Every record should be written out again in full, with no character altered.

START DATASET CONTENT

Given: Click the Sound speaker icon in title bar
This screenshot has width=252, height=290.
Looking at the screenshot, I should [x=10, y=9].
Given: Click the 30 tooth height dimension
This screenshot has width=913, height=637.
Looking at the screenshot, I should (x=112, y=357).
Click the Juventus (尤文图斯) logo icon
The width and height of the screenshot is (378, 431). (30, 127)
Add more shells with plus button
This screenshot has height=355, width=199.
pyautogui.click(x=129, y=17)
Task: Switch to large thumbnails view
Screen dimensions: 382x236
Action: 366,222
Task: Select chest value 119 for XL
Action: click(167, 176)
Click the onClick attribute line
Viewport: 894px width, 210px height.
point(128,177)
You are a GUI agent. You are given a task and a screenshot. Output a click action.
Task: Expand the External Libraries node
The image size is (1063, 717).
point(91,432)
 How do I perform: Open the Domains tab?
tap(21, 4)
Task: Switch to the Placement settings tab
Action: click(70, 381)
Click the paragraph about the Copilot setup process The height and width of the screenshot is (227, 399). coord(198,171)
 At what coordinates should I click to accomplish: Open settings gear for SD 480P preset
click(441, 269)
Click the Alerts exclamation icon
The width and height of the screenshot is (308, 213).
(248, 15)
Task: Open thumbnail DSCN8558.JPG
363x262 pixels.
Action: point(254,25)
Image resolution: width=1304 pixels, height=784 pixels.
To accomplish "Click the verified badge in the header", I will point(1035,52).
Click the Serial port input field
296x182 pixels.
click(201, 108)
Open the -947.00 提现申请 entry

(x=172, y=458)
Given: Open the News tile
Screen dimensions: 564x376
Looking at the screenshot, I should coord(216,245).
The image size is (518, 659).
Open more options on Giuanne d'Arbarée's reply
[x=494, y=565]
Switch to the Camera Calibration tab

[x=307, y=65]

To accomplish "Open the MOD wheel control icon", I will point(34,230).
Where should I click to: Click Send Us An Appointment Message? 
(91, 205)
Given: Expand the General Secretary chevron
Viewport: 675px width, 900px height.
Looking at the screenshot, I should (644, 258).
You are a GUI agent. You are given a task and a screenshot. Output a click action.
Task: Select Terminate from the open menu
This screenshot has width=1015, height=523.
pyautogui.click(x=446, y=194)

END DATASET CONTENT

#### [SOLUTION TO THIS TASK]
Given: Click the Sound speaker icon in title bar
This screenshot has width=252, height=290.
Looking at the screenshot, I should [x=10, y=9].
Given: Click the 30 tooth height dimension
This screenshot has width=913, height=637.
Looking at the screenshot, I should (x=112, y=357).
Click the Juventus (尤文图斯) logo icon
The width and height of the screenshot is (378, 431). (30, 127)
Add more shells with plus button
This screenshot has height=355, width=199.
pyautogui.click(x=129, y=17)
Task: Switch to large thumbnails view
Screen dimensions: 382x236
Action: 366,222
Task: Select chest value 119 for XL
Action: click(167, 176)
Click the onClick attribute line
Viewport: 894px width, 210px height.
point(128,177)
You are a GUI agent. You are given a task and a screenshot. Output a click action.
Task: Expand the External Libraries node
The image size is (1063, 717).
point(91,432)
 How do I perform: Open the Domains tab?
tap(21, 4)
Task: Switch to the Placement settings tab
Action: click(70, 381)
Click the paragraph about the Copilot setup process The height and width of the screenshot is (227, 399). coord(198,171)
 At what coordinates should I click to accomplish: Open settings gear for SD 480P preset
click(441, 269)
Click the Alerts exclamation icon
The width and height of the screenshot is (308, 213).
(248, 15)
Task: Open thumbnail DSCN8558.JPG
363x262 pixels.
Action: point(254,25)
Image resolution: width=1304 pixels, height=784 pixels.
To accomplish "Click the verified badge in the header", I will point(1035,52).
Click the Serial port input field
296x182 pixels.
click(201, 108)
Open the -947.00 提现申请 entry

(x=172, y=458)
Given: Open the News tile
Screen dimensions: 564x376
Looking at the screenshot, I should coord(216,245).
The image size is (518, 659).
Open more options on Giuanne d'Arbarée's reply
[x=494, y=565]
Switch to the Camera Calibration tab

[x=307, y=65]

To accomplish "Open the MOD wheel control icon", I will point(34,230).
Where should I click to: Click Send Us An Appointment Message? 
(91, 205)
Given: Expand the General Secretary chevron
Viewport: 675px width, 900px height.
Looking at the screenshot, I should (644, 258).
You are a GUI agent. You are given a task and a screenshot. Output a click action.
Task: Select Terminate from the open menu
This screenshot has width=1015, height=523.
pyautogui.click(x=446, y=194)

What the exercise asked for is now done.